Rachel Dolezal, the white woman infamous for identifying herself as a black person for decades and running a chapter of the NAACP, blames the “white media” for her troubles.
“It’s kind of a manufactured frenzy and controversy that got stirred up in 2015, right? By white media, the white parents, the white police… those are the people who instigated that controversy,” she told “Vice News Tonight” correspondent Dexter Thomas.
She said that if black people are mad at her, it’s “based on a white narrative,” and that the negative press has hurt her changes of getting a job.
“People just are, you know, not ready to progress and evolve and move forward on the issue of race, and I think part of what’s holding that up is there’s still this sense of, like, a score needs to be settled,” she said. “You know, we still haven’t had reparations, we still haven’t had, like, this healing, truth and reconciliation kind of stuff.”
The Vice reporter chimed in: “If we had reparations, would you be getting a check?”
“No,” Dolezal said. “I don’t actually identify as African-American. I identify as black.”
Dolezal’s life began to unravel two years ago when a TV reporter asked her, “Are you African-American?” and she turned from the camera and fled.
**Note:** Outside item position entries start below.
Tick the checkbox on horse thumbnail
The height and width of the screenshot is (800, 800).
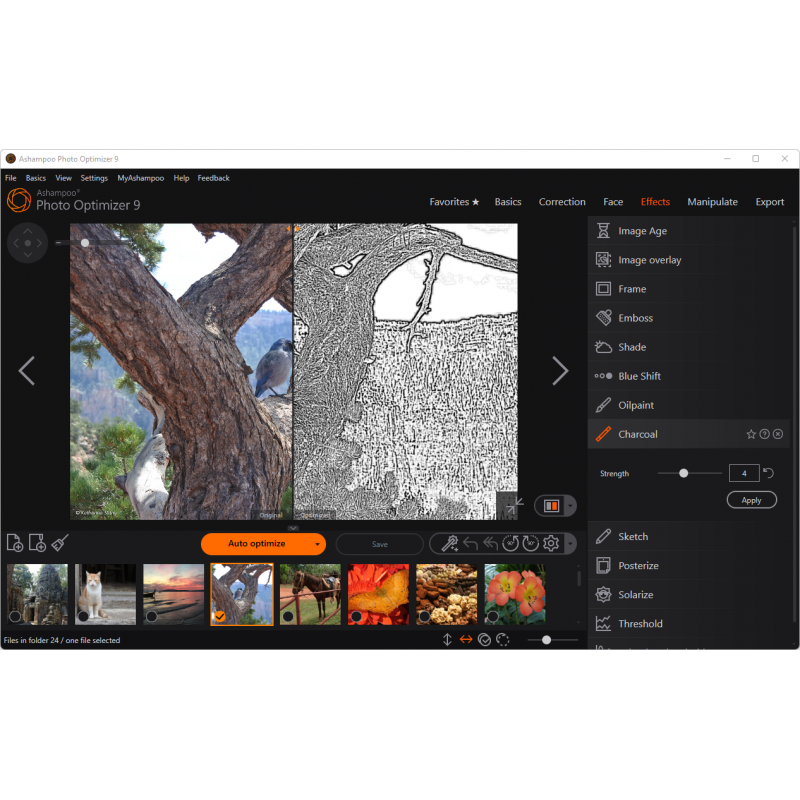[x=288, y=616]
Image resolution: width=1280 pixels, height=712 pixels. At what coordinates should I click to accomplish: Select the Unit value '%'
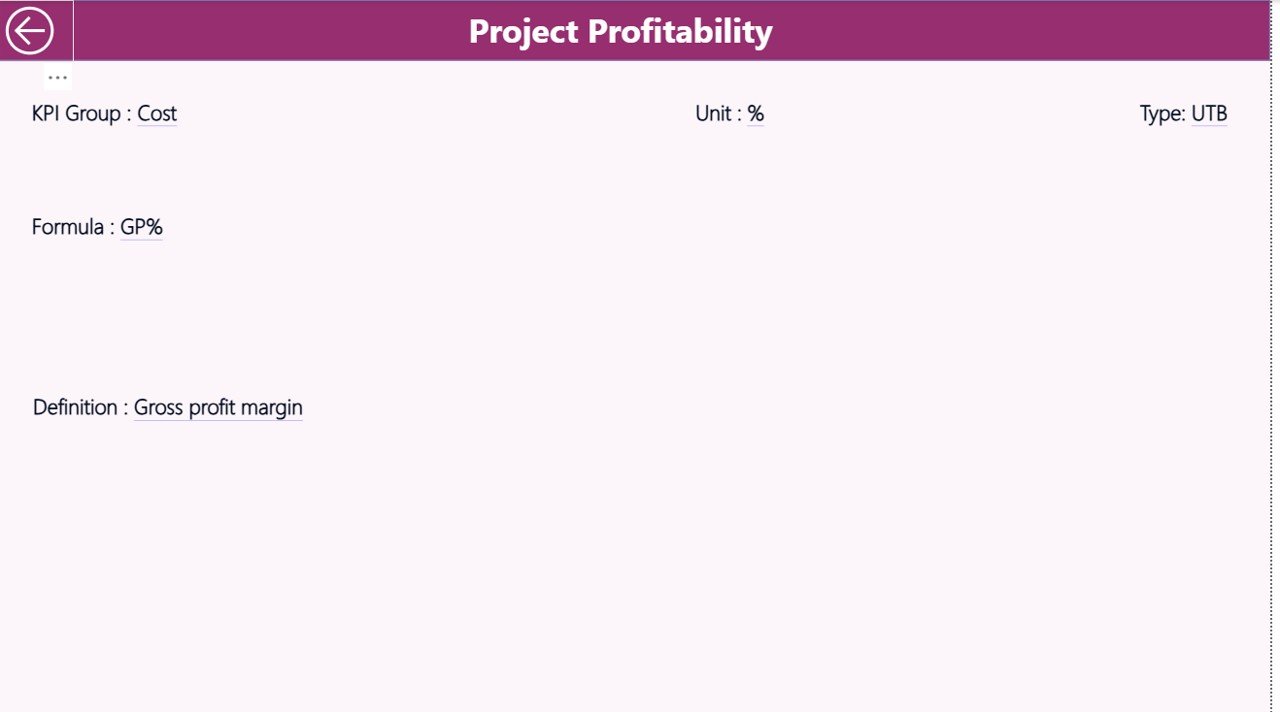coord(756,113)
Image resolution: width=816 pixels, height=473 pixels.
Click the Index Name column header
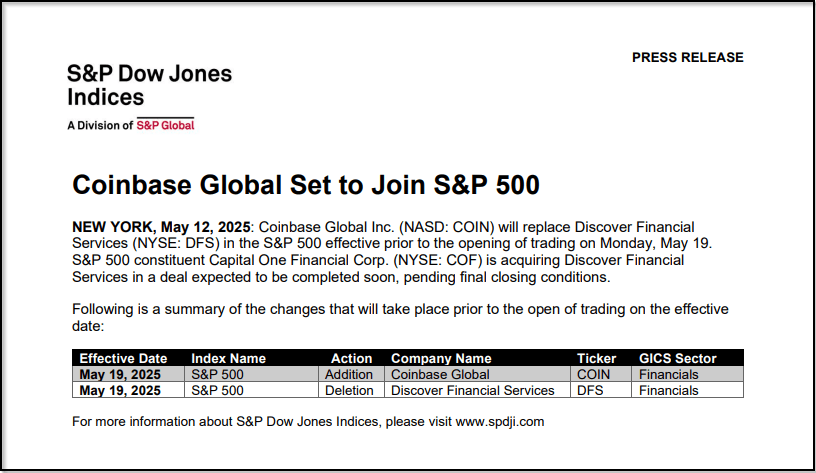coord(228,358)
After the incident went viral, her Caucasian parents came forward with photos of her childhood as a freckle-faced blonde and claims that her roots are German and Czech, with traces of Native American ancestry.
Last month, in an interview with The Guardian about her upcoming memoir “In Full Color: Finding My Place in a Black and White World,” Dolezal said she’s jobless, has only been offered employment in reality television and porn films, feeds her family with food stamps, and doesn’t know how she will come up with rent money. She also said that although she has applied for more than 100 jobs, no one will hire her even to stock shelves.
“Right now the only place that I feel understood and completely accepted is with my kids and my sister,” she said, claiming she can currently count the number of friends she has left in Spokane on her fingers.